# blasc2.0 problemchen vista



## StimpYJCatZ (6. Januar 2008)

also ich hätte ein problemchen mit dem blasc2.0 - und zwar (nebenbei auf meim xp-rechner lief damals alles) - blasc lässt sich installieren etc läuft problemlos - erkennt aber meine wow.exe oder launcher.exe nicht als gültig an "Anzeigeoptionen werden nicht gespeichert, solange keine gültige WoW.exe/Launcher.exe angegeben ist." - kommt wenn ich die wow-exe manuell eintragen will. 

hat jemand ne idee woran des liegen könnte bzw wie man es beheben kann?

thx im voraus ^^ mfG. stimpY


----------



## Shantalya (6. Januar 2008)

Ich glaube das gehört in den buffed.de / BLASC Support-Bereich

*schieb* mist, bin zu schwach 


			Dieser Inhalt steht nur eingeloggten Mitgliedern zur Verfügung.
        

 oder auch nicht 


			Dieser Inhalt steht nur eingeloggten Mitgliedern zur Verfügung.


----------



## Argolo (9. Januar 2008)

Hallo liebe Leser,

Ich habe ein Problem mit BLASC. Wenn ich BLASC starten will sagt mir mein Betriessystem das das Programm nicht richtig funktioniert und zeigt mir eine Fehlermeldung an (Ein Screenshot von der Fehlermeldung ist unten verlinkt). Neuinstalieren scheint manchmal das Problem zu lösen, jedoch kehrt der Fehler nach einer Zeit wieder. Mein Betriebssystem ist Microsoft Windows Vista Home Premium 64Bit. Ich hoffe das mir geholfen werden kann.

Schöne Grüße
Argolo

http://img178.imageshack.us/img178/7816/an...lerblascff7.jpg


----------



## Klas (10. Januar 2008)

ja also ich habe das pro auch schon seid ein paar monaten solange ich vista haben bei mir geht Blasc auch nicht läd nix hoch  gibt keine Communikation. das ist doch ne große sache Blasc Wow und buffed wieso wird da nix für Vista gemacht leute ?


----------



## Tidoc (11. Januar 2008)

Klas schrieb:


> ja also ich habe das pro auch schon seid ein paar monaten solange ich vista haben bei mir geht Blasc auch nicht läd nix hoch  gibt keine Communikation. das ist doch ne große sache Blasc Wow und buffed wieso wird da nix für Vista gemacht leute ?
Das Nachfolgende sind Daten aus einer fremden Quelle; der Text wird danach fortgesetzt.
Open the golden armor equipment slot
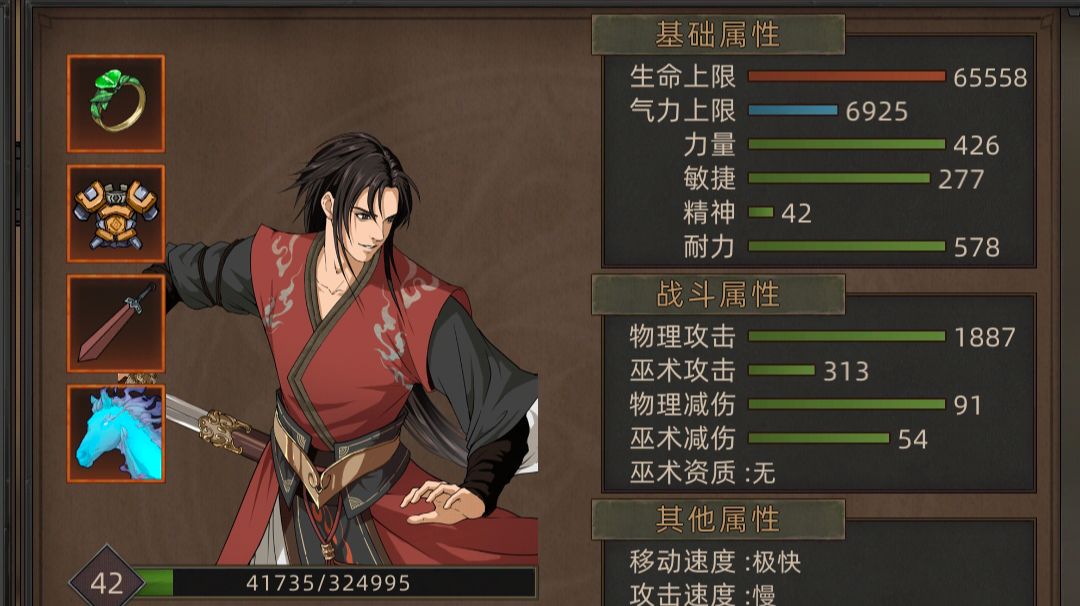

Habe Vista und Blasc und es läuft alles, nur beim patchen muckt es immer aber das lässt umgehen


----------



## Argolo (11. Januar 2008)

Hab ich was verpasst? Hat jemand Urlaub oder so? O.o (Sry, will nicht aufdringlig sein, will nur den Thread nach Oben schieben.)


----------



## Ishino (11. Januar 2008)

Nabend,

ich habe folgendes Problem seit Blasc aktualisiert wurde.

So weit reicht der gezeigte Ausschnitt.